The general manager of TechShop Pittsburgh is hopeful the community workshop space can stay open beyond the anticipated closing date of Sept. 1.
“I don’t want to set any expectations that we can’t deliver on, but that’s what we’re working on,” said Gadsden Merrill, who was part of the original staff at TechShop Pittsburgh when it opened in Bakery Square in 2013.
San Jose-based TechShop announced June 1 it planned to close its Pittsburgh location.
The news came three years after President Barack Obama stopped by TechShop Pittsburgh, saying the federal government wanted to support access to high-tech manufacturing equipment for entrepreneurs, hobbyists and tinkerers.
TechShop’s vice president of marketing Michael Catterlin said the location has been losing about $20,000 every month for nearly two years.
“The individual membership model that we have, what we’re shown in Pittsburgh is, on its own, in a market of that size, without community support, it doesn’t cover its base operating expenses,” Catterlin said.
A one-year membership to TechShop costs $1,650, with discounts for family memberships, students and active-duty military.
Catterlin said during that time, the company has actively sought foundation and institutional partners to help pick up the remaining 15 to 20 percent of operating costs, with little success.
He pointed to the model used in Dearborn, Mich., where Ford Motor Company purchases memberships to TechShop Detroit for its engineers, and in Chandler, Ariz., where Arizona State University purchases memberships for students.
But he said selling that model elsewhere has been a challenge.
“And it’s not just in Pittsburgh. It’s in every market we go to, of convincing them that this is not just good for the community, but that those dollars are well spent going to an entity that’s really owned and controlled by an out-of-town, for-profit company,” Catterlin said.
TechShop CEO Dan Woods said Thursday in a statement that the company has “seen an incredible outpouring of support from the community,” and that foundations and community members have been “eager to participate on some level” in keeping the Pittsburgh location open.

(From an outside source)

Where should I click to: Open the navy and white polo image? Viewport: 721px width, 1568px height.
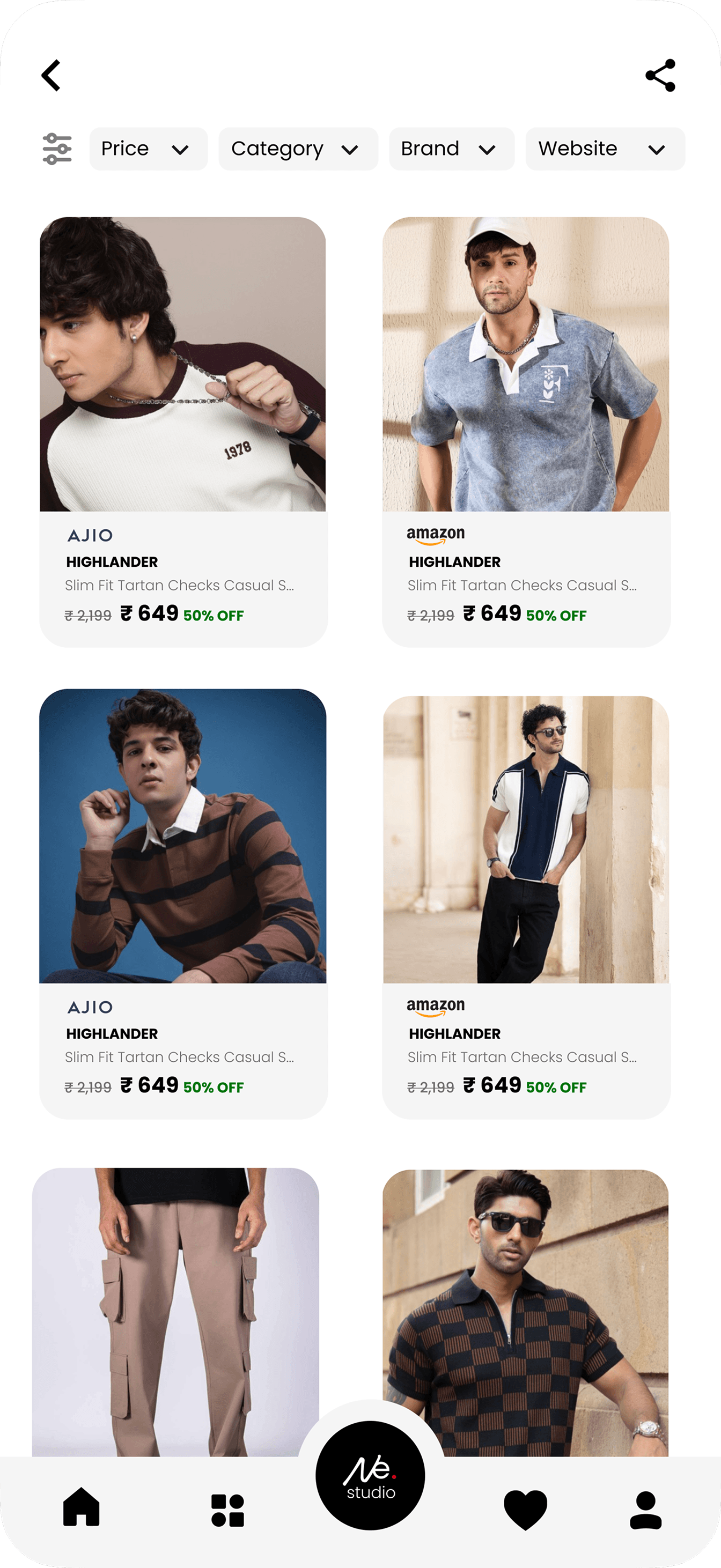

“Foundation support, we’re looking for increased commitments from our current corporate partners, we’re looking for potentially a letter of intent for membership in the future, looking for non-profits, someone who can step up to hold the license, be the operator of the future shop,” Merrill said.
Merrill said they are “cautiously optimistic” about the possibility of keeping TechShop Pittsburgh open.
Plans were scrapped to reallocate Pittsburgh’s equipment – including a laser etcher, 3-D printer and computers stocked with professional design software – to the forthcoming Brooklyn location, according to Woods.
TechShop Pittsburgh’s lease with its landlord, Walnut Capital, has also been extended until the end of September.
Merrill said current conversations with potential benefactors include discussions about how to close the operational deficit to make TechShop break even.
“That will probably involve some cost saving at a new facility, as well as increased programs for membership and youth and adult education,” he said.
Nationally, larger TechShop parent company is in the midst of planning a “strategic pivot,” said Catterlin, moving away from individual ownership and toward a licensing model. Locations would be locally owned but would license the TechShop name and established operating protocols.